Investment Product and Service Launches

Transamerica announces latest R6 share classes and ESG Asset launches new capital health care disruptors fund.

Transamerica Announces Latest R6 Share Classes

Transamerica has launched its new R6 retirement share classes for five existing Transamerica mutual funds. The new R6 shares are available to retirement investors in employer-sponsored retirement plans, individual retirement accounts (IRAs) and health savings accounts (HSAs). The five new Transamerica R6 share classes launched on May 28.

The new share classes are:

  • Transamerica Large Growth fund(R6 Ticker: TAGDX)
  • Transamerica US Growth fund(R6 Ticker: TAGHX)
  • Transamerica Mid Cap Growth fund(R6 Ticker: TAGFX)
  • Transamerica Emerging Markets Opportunities fund(R6 Ticker: TEOOX)
  • Transamerica Intermediate Bond fund(R6 Ticker: TAGMX)

“Helping retirement investors achieve their goals is important to us, and combining strong investment strategies with these new R6 share classes can be an effective means to accomplish that,” says Tom Wald, chief investment officer (CIO) for Transamerica Asset Management Inc.

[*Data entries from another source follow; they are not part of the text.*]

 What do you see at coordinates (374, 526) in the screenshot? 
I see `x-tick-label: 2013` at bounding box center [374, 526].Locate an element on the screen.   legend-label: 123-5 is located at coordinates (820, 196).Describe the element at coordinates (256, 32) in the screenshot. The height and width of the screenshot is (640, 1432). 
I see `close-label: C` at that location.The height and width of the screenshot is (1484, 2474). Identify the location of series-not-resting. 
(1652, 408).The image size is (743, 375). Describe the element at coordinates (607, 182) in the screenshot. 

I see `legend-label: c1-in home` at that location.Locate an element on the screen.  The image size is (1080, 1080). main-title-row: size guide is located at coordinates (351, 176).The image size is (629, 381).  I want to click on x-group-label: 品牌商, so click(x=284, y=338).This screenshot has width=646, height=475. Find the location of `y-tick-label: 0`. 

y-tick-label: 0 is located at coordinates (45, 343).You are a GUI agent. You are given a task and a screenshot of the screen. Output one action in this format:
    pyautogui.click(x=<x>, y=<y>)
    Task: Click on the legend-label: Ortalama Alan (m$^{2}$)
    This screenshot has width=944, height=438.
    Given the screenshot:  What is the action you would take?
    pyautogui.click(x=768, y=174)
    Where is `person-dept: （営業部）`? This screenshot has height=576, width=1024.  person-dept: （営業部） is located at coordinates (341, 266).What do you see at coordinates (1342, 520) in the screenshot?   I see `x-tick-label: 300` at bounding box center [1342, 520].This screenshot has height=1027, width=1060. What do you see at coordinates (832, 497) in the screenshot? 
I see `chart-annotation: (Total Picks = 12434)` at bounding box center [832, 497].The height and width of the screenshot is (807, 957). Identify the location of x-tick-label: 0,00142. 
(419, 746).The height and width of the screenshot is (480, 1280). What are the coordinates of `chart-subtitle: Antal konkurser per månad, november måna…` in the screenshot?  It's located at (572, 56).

With the addition of five new R6 share classes, Transamerica Asset Management increases its array of mutual funds, variable product portfolios and exchange-traded funds (ETFs) totaling assets under management (AUM) of more than $89 billion as of April 30.

ESG Asset Launches New Capital Health Care Disruptors Fund

EFG Asset Management (EFGAM) has added to its growth equity range with the launch of the New Capital Healthcare Disruptors Fund.

Benchmarked against the MSCI World Health Care index, the fund will have up to 30 holdings across the market cap spectrum. It is managed by Mike Clulow, and EFGAM’s US growth equity team—Tim Butler, Joel Rubenstein and Chelsea Wiater— all of whom are based in Portland, Oregon.

The team seeks to identify health care companies with disrupting technologies and services in segments such as biopharmaceuticals, with gene therapy, immunotherapy and genetically targeted treatments; medical devices, including robotics, miniaturization and wearables; health care services such as telemedicine and remote monitoring; and pharmaceutical outsourcing in cloud solutions, data analytics and artificial intelligence (AI).

“We search for companies that are displacing legacy participants facing patent expirations and product obsolescence,” Clulow says. “COVID-19 has accelerated this adoption cycle, as next-generation products may drive more cost-effective outcomes and potentially minimize the likelihood of viral or bacterial transmission. The broader use of telemedicine, the shift toward minimally invasive procedures and the widespread adoption of wireless devices and wearable products all reflect this trend.”